**WHAT TO PRODUCE**
Reproduce the listing below with every occurrence of "Instruction" changed to "Goal", leaving all other text untouched.

**DATA FOR PROCESSING**
= = = =

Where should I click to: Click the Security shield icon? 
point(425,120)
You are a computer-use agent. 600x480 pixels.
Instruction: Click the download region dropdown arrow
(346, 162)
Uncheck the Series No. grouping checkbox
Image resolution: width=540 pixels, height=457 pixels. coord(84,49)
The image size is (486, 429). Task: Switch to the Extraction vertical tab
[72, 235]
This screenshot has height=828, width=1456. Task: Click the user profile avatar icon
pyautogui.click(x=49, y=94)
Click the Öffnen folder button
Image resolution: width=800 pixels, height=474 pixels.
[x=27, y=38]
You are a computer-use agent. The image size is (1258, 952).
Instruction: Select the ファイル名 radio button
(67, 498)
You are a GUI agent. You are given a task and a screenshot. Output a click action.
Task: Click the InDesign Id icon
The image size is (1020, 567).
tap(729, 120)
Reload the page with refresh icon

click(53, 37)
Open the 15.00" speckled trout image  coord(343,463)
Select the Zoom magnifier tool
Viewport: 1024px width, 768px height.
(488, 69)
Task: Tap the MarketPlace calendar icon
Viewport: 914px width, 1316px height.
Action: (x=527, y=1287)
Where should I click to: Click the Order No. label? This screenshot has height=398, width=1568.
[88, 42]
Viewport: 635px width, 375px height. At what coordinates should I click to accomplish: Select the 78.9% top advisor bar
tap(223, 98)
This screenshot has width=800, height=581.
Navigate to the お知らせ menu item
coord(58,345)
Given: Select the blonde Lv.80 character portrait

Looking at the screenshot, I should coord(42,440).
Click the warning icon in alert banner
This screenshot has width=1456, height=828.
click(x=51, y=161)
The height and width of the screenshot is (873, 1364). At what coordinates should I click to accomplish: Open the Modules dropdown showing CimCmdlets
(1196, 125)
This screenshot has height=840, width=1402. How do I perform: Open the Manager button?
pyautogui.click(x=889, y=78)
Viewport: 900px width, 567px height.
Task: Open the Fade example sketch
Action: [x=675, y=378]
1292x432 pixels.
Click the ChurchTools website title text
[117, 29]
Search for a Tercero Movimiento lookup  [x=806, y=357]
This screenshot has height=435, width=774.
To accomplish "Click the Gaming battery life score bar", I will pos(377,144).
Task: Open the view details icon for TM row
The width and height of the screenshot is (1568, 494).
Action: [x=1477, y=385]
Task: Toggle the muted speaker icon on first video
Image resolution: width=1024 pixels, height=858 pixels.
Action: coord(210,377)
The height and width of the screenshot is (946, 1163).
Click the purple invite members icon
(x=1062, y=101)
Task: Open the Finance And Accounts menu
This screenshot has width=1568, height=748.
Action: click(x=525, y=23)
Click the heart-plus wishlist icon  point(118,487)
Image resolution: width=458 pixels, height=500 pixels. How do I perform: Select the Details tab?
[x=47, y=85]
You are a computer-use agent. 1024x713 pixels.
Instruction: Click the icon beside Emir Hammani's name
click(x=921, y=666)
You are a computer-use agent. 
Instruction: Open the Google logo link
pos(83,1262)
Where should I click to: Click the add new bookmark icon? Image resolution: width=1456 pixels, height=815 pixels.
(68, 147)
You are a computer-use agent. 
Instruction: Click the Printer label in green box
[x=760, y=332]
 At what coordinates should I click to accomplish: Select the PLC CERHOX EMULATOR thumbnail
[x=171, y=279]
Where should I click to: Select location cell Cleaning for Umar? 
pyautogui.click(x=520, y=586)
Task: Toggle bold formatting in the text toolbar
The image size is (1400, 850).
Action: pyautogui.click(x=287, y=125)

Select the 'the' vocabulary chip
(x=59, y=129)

= = = =

**SOLUTION TO THE PROBLEM**
Where should I click to: Click the Security shield icon? 
point(425,120)
You are a computer-use agent. 600x480 pixels.
Goal: Click the download region dropdown arrow
(346, 162)
Uncheck the Series No. grouping checkbox
Image resolution: width=540 pixels, height=457 pixels. coord(84,49)
The image size is (486, 429). Task: Switch to the Extraction vertical tab
[72, 235]
This screenshot has height=828, width=1456. Task: Click the user profile avatar icon
pyautogui.click(x=49, y=94)
Click the Öffnen folder button
Image resolution: width=800 pixels, height=474 pixels.
[x=27, y=38]
You are a computer-use agent. The image size is (1258, 952).
Goal: Select the ファイル名 radio button
(67, 498)
You are a GUI agent. You are given a task and a screenshot. Output a click action.
Task: Click the InDesign Id icon
The image size is (1020, 567).
tap(729, 120)
Reload the page with refresh icon

click(53, 37)
Open the 15.00" speckled trout image  coord(343,463)
Select the Zoom magnifier tool
Viewport: 1024px width, 768px height.
(488, 69)
Task: Tap the MarketPlace calendar icon
Viewport: 914px width, 1316px height.
Action: (x=527, y=1287)
Where should I click to: Click the Order No. label? This screenshot has height=398, width=1568.
[88, 42]
Viewport: 635px width, 375px height. At what coordinates should I click to accomplish: Select the 78.9% top advisor bar
tap(223, 98)
This screenshot has width=800, height=581.
Navigate to the お知らせ menu item
coord(58,345)
Given: Select the blonde Lv.80 character portrait

Looking at the screenshot, I should coord(42,440).
Click the warning icon in alert banner
This screenshot has width=1456, height=828.
click(x=51, y=161)
The height and width of the screenshot is (873, 1364). At what coordinates should I click to accomplish: Open the Modules dropdown showing CimCmdlets
(1196, 125)
This screenshot has height=840, width=1402. How do I perform: Open the Manager button?
pyautogui.click(x=889, y=78)
Viewport: 900px width, 567px height.
Task: Open the Fade example sketch
Action: [x=675, y=378]
1292x432 pixels.
Click the ChurchTools website title text
[117, 29]
Search for a Tercero Movimiento lookup  [x=806, y=357]
This screenshot has height=435, width=774.
To accomplish "Click the Gaming battery life score bar", I will pos(377,144).
Task: Open the view details icon for TM row
The width and height of the screenshot is (1568, 494).
Action: [x=1477, y=385]
Task: Toggle the muted speaker icon on first video
Image resolution: width=1024 pixels, height=858 pixels.
Action: coord(210,377)
The height and width of the screenshot is (946, 1163).
Click the purple invite members icon
(x=1062, y=101)
Task: Open the Finance And Accounts menu
This screenshot has width=1568, height=748.
Action: click(x=525, y=23)
Click the heart-plus wishlist icon  point(118,487)
Image resolution: width=458 pixels, height=500 pixels. How do I perform: Select the Details tab?
[x=47, y=85]
You are a computer-use agent. 1024x713 pixels.
Goal: Click the icon beside Emir Hammani's name
click(x=921, y=666)
You are a computer-use agent. 
Goal: Open the Google logo link
pos(83,1262)
Where should I click to: Click the add new bookmark icon? Image resolution: width=1456 pixels, height=815 pixels.
(68, 147)
You are a computer-use agent. 
Goal: Click the Printer label in green box
[x=760, y=332]
 At what coordinates should I click to accomplish: Select the PLC CERHOX EMULATOR thumbnail
[x=171, y=279]
Where should I click to: Select location cell Cleaning for Umar? 
pyautogui.click(x=520, y=586)
Task: Toggle bold formatting in the text toolbar
The image size is (1400, 850).
Action: pyautogui.click(x=287, y=125)

Select the 'the' vocabulary chip
(x=59, y=129)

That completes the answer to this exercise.